Coined around 1050, "sodomy" is still used in some American states to refer to the crime of sex between two men, and sometimes to particular sex acts between men and women.  Historically, its exact meaning has varied across time and place.   Usually, it has referred to sex between men - especially anal intercourse - but in some countries at varying times it has also been applied to anal intercourse between men and women, sex between women, and even bestiality.

When St. Peter Damian coined the term in the 11th Century, he was naming a sin that had earlier been referred to only vaguely as the "sin of Sodom".  Peter included masturbation as one form of sodomy - albeit the least serious - but this usage did not stick (see Onanism).

The term is derived from the prototypical fire and brimstone story of the cities of Sodom and Gomorrah in Genesis Chapters 18 and 19.  It begins with a conversation between the Lord and Abraham.  The Lord knew that Sodom & Gomorrah were peopled by wicked men, and he told Abraham that he was about to destroy them.  Abraham pleaded on their behalf, and after arduous negotiations, the Lord agreed to spare the cities if just ten good men lived there.

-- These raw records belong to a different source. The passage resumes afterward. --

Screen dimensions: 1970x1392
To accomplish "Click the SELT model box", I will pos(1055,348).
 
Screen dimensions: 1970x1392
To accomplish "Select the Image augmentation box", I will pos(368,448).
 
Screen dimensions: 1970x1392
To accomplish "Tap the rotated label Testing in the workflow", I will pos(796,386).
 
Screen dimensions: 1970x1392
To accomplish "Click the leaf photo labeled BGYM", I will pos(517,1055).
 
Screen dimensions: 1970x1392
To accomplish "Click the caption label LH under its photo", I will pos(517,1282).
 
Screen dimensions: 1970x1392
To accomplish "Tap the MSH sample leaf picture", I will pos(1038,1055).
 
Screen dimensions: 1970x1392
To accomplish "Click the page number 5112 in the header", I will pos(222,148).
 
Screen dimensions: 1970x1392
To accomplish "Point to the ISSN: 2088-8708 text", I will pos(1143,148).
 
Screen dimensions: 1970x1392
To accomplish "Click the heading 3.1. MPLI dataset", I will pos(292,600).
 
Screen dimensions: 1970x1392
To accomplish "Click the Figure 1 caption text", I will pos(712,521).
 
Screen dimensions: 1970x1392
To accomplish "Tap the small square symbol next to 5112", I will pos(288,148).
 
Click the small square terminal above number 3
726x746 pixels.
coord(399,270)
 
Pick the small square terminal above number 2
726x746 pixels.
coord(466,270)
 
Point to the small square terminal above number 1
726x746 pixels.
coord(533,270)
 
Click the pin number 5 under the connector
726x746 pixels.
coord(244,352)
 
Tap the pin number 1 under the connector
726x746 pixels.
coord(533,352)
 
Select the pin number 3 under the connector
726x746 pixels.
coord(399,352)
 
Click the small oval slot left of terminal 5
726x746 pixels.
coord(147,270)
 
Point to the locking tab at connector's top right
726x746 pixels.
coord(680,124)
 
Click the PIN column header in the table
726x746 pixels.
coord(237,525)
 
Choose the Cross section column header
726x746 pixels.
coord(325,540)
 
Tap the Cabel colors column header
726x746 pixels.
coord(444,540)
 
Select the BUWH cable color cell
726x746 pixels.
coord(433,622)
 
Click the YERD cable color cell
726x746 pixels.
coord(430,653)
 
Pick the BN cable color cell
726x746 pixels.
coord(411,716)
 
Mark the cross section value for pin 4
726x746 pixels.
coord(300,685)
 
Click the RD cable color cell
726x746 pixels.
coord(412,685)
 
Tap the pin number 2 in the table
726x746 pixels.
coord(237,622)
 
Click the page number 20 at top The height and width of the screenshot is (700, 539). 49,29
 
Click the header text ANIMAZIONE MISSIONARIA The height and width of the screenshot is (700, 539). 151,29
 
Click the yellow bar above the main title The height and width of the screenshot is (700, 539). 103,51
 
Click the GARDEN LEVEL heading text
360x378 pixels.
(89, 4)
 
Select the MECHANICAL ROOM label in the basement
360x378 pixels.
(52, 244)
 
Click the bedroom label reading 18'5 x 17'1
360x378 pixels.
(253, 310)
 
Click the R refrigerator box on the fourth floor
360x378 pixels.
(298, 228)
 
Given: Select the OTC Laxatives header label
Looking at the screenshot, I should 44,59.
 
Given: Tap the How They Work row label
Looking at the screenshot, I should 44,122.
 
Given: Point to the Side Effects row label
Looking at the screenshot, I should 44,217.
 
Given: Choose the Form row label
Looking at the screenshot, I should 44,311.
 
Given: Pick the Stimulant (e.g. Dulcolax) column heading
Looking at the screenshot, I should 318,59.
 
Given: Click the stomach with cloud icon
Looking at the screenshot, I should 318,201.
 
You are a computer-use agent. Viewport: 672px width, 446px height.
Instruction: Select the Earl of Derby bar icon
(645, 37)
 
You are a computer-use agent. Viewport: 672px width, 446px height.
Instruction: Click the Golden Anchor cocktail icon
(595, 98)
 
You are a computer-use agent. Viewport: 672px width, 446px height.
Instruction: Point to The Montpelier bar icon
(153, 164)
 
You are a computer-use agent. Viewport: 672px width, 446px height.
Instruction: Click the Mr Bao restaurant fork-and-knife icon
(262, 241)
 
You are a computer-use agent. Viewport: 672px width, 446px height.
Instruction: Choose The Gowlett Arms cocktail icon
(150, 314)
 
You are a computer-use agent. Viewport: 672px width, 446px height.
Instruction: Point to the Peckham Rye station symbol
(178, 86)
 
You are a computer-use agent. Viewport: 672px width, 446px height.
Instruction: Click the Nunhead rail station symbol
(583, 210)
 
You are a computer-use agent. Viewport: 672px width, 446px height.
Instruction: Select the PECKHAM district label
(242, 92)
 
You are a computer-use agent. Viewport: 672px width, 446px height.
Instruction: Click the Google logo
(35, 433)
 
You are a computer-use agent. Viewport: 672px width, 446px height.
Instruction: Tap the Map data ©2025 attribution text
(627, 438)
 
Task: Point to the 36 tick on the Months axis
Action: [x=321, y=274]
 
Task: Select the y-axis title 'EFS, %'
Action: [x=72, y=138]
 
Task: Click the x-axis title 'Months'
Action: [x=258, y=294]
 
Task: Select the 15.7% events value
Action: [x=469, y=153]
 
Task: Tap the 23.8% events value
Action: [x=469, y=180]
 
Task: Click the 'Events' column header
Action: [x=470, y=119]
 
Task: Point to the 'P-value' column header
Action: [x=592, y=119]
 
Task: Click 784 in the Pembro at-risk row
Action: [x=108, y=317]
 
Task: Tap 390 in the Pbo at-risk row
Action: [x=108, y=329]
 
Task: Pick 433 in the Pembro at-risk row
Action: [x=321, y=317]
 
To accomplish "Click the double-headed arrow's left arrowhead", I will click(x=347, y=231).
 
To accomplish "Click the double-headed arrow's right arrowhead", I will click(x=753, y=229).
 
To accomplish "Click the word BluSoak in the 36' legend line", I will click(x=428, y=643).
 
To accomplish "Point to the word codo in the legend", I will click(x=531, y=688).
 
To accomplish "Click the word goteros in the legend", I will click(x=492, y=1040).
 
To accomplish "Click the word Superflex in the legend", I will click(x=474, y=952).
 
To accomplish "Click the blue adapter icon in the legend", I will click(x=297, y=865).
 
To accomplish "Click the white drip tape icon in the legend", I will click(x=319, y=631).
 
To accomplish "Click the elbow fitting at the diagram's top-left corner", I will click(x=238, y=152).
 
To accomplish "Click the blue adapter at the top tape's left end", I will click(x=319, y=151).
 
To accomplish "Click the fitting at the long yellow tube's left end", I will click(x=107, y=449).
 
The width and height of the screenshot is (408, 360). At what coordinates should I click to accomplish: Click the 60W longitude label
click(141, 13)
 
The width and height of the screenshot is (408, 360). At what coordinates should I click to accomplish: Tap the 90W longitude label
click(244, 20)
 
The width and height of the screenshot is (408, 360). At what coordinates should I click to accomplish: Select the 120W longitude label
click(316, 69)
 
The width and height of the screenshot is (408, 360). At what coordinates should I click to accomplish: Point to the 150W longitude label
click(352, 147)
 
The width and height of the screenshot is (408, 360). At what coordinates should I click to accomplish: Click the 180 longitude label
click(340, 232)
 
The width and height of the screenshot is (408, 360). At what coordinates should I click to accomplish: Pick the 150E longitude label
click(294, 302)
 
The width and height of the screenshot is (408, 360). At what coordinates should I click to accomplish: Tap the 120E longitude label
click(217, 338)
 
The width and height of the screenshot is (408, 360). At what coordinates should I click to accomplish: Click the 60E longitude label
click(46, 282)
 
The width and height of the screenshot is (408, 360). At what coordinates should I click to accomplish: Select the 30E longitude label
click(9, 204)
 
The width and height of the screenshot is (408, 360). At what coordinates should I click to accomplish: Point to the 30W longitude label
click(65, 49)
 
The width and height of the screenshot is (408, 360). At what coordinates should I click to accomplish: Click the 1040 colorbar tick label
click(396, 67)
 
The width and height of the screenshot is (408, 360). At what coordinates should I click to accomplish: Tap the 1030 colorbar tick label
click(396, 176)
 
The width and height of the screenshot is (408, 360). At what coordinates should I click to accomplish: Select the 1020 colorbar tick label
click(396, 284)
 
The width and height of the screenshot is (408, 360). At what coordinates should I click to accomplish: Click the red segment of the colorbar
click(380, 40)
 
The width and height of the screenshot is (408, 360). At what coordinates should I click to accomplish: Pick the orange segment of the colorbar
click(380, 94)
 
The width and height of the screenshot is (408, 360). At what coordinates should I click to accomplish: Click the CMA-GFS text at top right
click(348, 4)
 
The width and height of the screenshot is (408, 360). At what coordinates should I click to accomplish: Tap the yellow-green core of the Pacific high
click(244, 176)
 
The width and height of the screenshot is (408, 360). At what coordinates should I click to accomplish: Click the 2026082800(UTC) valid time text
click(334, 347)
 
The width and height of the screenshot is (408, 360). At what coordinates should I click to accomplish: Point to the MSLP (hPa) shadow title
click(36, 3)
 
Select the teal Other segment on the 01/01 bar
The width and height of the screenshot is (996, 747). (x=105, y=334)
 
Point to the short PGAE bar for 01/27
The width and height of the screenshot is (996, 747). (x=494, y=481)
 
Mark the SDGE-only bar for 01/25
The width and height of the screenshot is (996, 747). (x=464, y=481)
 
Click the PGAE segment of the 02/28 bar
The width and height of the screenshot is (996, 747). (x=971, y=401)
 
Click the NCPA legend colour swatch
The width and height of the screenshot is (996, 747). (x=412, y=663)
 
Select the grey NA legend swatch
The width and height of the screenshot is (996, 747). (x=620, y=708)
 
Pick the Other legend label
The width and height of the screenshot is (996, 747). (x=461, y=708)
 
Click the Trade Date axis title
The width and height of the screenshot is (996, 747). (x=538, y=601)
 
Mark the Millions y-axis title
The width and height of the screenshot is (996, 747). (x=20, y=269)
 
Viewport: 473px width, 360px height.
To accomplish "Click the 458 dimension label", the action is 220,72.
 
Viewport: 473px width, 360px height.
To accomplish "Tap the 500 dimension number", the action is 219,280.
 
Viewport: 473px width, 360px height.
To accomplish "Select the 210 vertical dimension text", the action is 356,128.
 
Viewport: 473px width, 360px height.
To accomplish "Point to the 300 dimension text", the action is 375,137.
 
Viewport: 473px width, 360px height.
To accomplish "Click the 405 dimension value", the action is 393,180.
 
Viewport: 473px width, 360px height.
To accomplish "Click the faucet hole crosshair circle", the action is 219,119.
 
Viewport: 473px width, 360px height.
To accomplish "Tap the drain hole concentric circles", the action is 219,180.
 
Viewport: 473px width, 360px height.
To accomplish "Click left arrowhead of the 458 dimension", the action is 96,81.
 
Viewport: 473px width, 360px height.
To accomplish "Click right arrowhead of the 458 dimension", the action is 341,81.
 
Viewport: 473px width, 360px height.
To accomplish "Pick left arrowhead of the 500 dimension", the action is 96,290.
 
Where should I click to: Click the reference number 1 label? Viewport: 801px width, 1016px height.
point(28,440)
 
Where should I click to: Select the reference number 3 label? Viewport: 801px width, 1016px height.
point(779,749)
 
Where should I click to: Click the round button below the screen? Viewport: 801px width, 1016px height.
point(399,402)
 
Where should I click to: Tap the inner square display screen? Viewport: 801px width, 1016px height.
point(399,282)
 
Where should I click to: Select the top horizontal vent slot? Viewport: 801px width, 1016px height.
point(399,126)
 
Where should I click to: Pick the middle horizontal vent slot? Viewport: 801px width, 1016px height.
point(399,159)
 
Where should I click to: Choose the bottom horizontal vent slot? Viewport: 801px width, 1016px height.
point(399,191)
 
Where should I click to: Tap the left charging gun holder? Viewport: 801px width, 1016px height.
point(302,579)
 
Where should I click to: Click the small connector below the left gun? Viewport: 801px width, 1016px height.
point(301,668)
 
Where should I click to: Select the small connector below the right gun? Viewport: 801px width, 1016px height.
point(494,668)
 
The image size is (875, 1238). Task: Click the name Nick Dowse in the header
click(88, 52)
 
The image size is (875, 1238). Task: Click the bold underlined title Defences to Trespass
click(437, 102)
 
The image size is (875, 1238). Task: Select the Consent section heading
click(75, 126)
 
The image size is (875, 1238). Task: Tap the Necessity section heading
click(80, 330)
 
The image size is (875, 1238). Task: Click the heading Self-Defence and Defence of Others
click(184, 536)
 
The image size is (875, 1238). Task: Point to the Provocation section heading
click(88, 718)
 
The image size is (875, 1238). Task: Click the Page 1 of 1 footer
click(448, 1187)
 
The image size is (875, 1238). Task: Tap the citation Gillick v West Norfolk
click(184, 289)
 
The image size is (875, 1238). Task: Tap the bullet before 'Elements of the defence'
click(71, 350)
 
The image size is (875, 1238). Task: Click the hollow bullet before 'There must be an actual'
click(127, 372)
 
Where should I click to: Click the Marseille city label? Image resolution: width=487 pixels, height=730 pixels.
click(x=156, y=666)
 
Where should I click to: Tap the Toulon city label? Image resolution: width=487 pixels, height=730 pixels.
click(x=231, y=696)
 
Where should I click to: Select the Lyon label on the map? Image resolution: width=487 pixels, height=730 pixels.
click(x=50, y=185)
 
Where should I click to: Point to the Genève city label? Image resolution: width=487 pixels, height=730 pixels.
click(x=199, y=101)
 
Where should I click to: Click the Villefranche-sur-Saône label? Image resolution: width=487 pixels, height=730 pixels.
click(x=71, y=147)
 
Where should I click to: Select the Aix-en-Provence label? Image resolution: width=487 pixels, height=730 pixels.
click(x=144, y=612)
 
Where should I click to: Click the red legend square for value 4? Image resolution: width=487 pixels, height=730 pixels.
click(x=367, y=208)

To find out, the Lord sent two angels to spy on Sodom.  They were greeted by Lot, Sodom's last good man.  He invited them in and fed them, but before they could retire, the men of Sodom surrounded Lot's house and demanded that his guests come out that they might "know" them.  The angels, aware that "know" meant sex, "smote the men that were at the door of the house with blindness" but the men kept trying to get in.

The angels told Lot to flee because they would destroy the city.  After a brief protest, Lot gathered his family and escaped.  The next morning, Abraham rose early, and from a high vantage point, he saw the entire plain where Sodom and Gomorrah sat ablaze;  "the smoke of the country went up as the smoke of the furnace".

Contemporary theologians interpret the biblical text in a variety of ways - maybe it was just part of the origin myth of the Hebrews - but St. Peter interpreted the text literally.  It was sodomy, sexual desire between men, that destroyed the "cities of the plain".